“At the end the comandante raised his arm in the Fascist salute. ‘¡Arriba España!’ In the early days of Bernie’s captivity, at San Pedro, many prisoners had refused to respond, but when a few were shot they had complied, and now there was a dull ragged response. Bernie had told the other prisoners about an English word that sounded almost the same as ‘Arriba’ and now it was ‘Grieve España’ that they called back.”
CJ Sansom, Winter in Madrid, p. 256.
Mother-in-law leant us this, which gripped when I should have been reading work things. It’s about three public school boys, caught up in Spain after the civil war, as Franco debates whether or not to go in with Hitler.Bernie Piper is the son of a shopkeeper, in Spain to fight for the reds against fascism. Missing, believed dead, he’s in a work camp in Cuenca, slowly toiling to death, destroying pagan cave paintings. (This might constitute a spoiler were it not also revealed in the back-cover blurb.)

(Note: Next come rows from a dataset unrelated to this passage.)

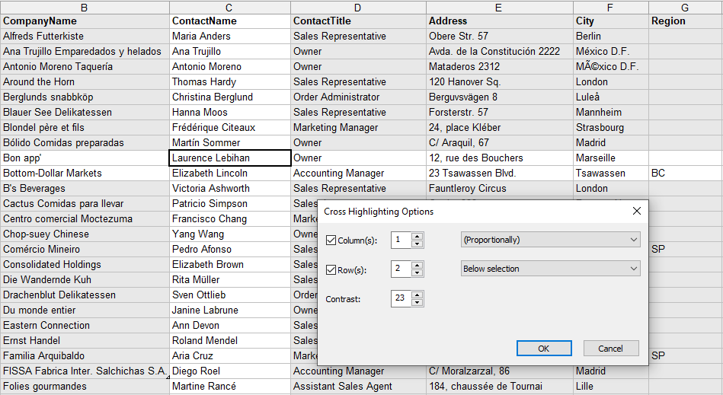Decrease the Column(s) spinner value
Viewport: 723px width, 395px height.
point(417,244)
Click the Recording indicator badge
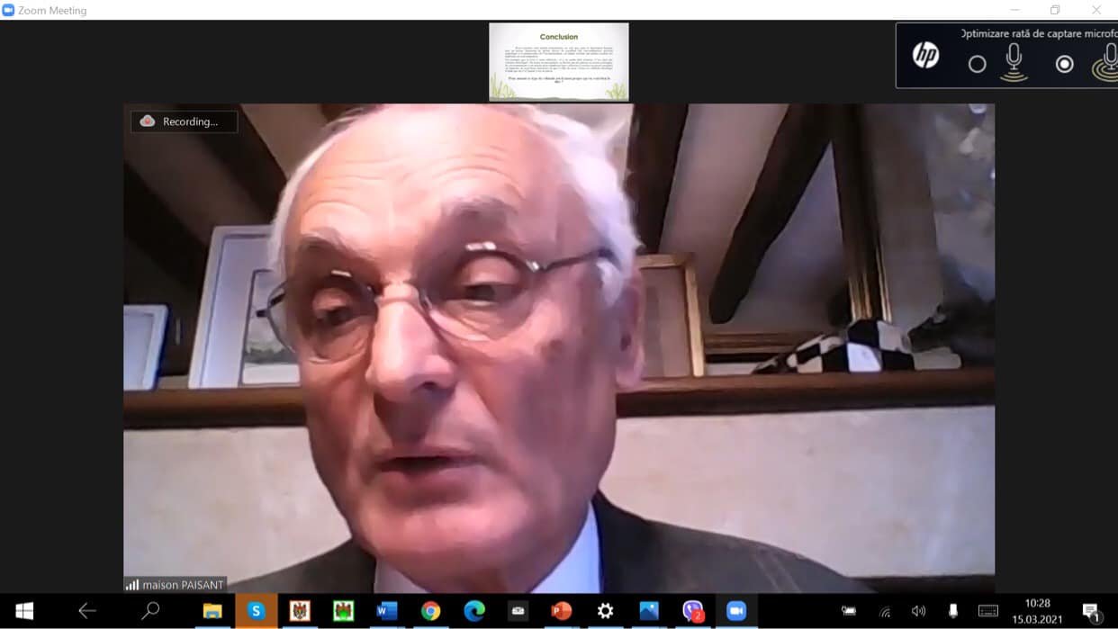Screen dimensions: 1118x629 pyautogui.click(x=185, y=121)
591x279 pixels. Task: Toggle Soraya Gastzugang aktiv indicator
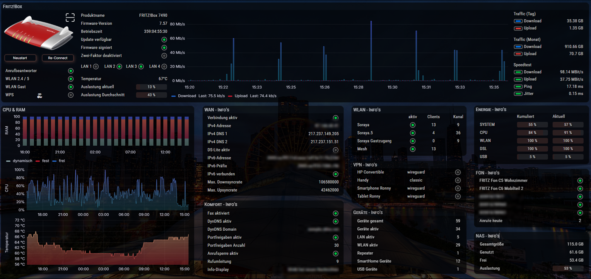tap(413, 141)
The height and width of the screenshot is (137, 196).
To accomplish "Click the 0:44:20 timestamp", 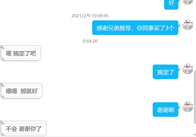I will (90, 41).
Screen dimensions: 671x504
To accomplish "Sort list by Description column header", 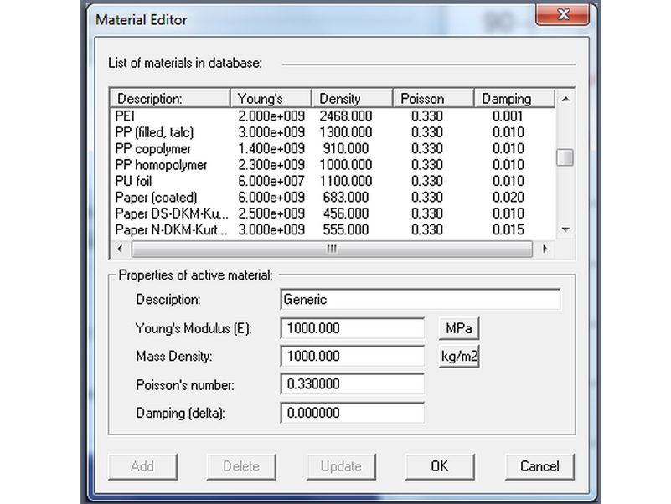I will pyautogui.click(x=170, y=99).
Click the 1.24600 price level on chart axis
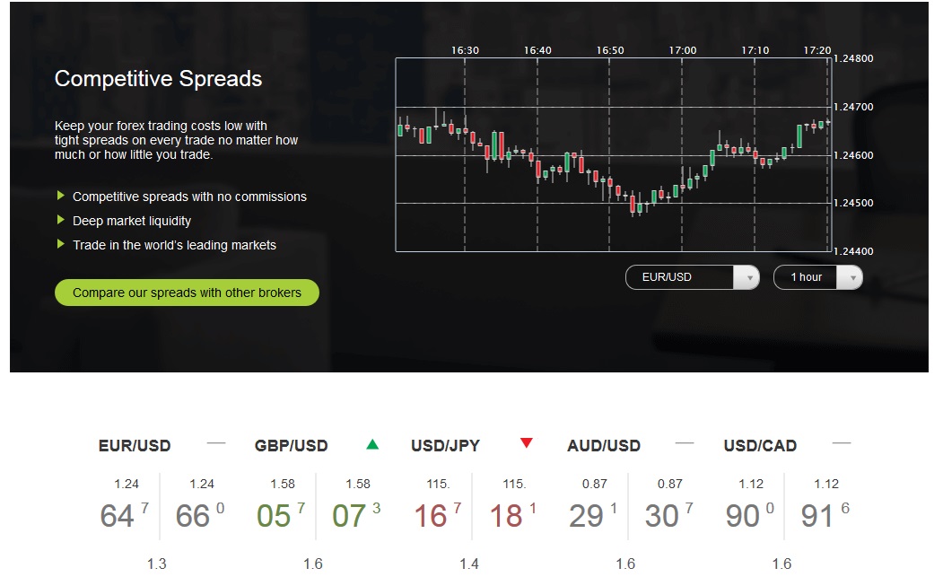This screenshot has height=577, width=943. [853, 155]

Bernie's grieving girlfriend Barbara has been taken up by the Clark-Gable-moustached spiv Sandy, who got expelled from the old school and never got on with Bernie. Sandy’s up to something mischievous involving gold mines and Jewish refugees. So another school mate, hero and Dunkirk veteran Harry Brett, is sent out to spy on Sandy.
It packs in the historical detail, explaining the power groups, economics and cultural nuances to build up a vivid picture of these terrible times. There also some fun gags involving real historical characters. All this helps flesh out an engrossing plot, and the last 100 pages are especially hard to put down. The Dr was a little disappointed by the abruptness of the ending; I thought it effectively placed the whole thing in the context of the rest of the war.
The 4½-page historical note is and one of best and most concise summaries of the period I’ve seen. But the novel itself explores the splits between what are ostensibly two sides. The British-bribed monarchists vie for power with the fascist Falange, while Bernie’s as much at risk from his fellow communists as he is his captors. And at its heart are those with no particular leanings, ordinary, decent, everyday people helplessly caught up in the horrors.
The acknowledgments don't mention Orwell or Hugh Thomas - which is pretty much all I know about this most uncivil of wars. But I'm intrigued by a couple of the other sources:
“Phillip Knightley’s Philby, KGB Masterspy (London 1978) opened the world of wartime espionage for me […] The article by J. Bandrés and R Llavona, ‘Psychnology in Franco’s Concentration Camps’ (Psychology in Spain, 1997, vol. I, no. I, pp. 3-9) is a chilling account of the abuse of psychiatry.”
Ibid., p.537.
There are posters in the train stations all over London enthusing about Sansom’s other books, and one day when I’m not reading for money I shall endeavour to look them out.